When natural gas burns, it creates water.
Modern furnaces don’t send that vapor up the chimney, so instead it collects in a pan and runs to a drain line.
If you remove the access covers, you will find the drain line.
It is usually behind the lowest cover door.
Or trace it back from the drains you see outside your furnace.
You will probably see a black hose attached to some fittings with cheap hose clamps.
I remove one of these, and replace with a stainless screw drive hose clamp
Take it apart somewhere, near where it leaves the furnace, enough where you can get your mouth onto it to blow very forcefully back into it, several times.
You will hear water gurgling.
Backed up water might come trickling out.
If you are squeamish, you can adapt a piece of garden hose to it, and blow hard into that.

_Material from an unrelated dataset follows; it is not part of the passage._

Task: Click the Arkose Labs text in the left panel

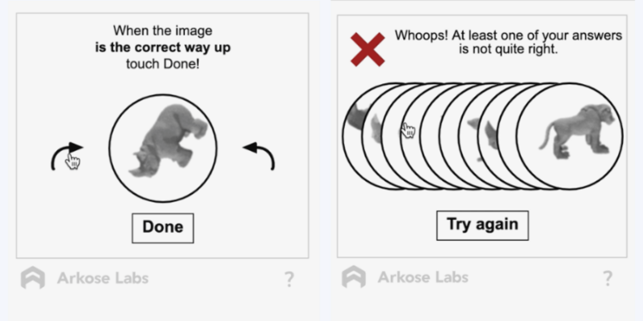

Or use compressed air, leaf blower, whatever, if you are a big wussy!
Sometimes, the flexible condensate hose is extending outside the furnace, and you don’t need to take anything apart, just blow right into that.
I have clients where I do this once a month, from October til April.
For all three of their furnaces.
Their hvac guys were charging a fortune in service calls for this, and they were still getting occasional nuisance flooding.
My crude method has worked perfectly for at least seven years.
I also rinse out the external pvc drain lines with hot bleach water, followed by a fairly gentle rinse with water through a hose attached to the water heater drain.
Once a month, year round.
The humidifiers and a/c coils also generate crud and slimy gook that plugs up these long drain lines that run to a sump basin.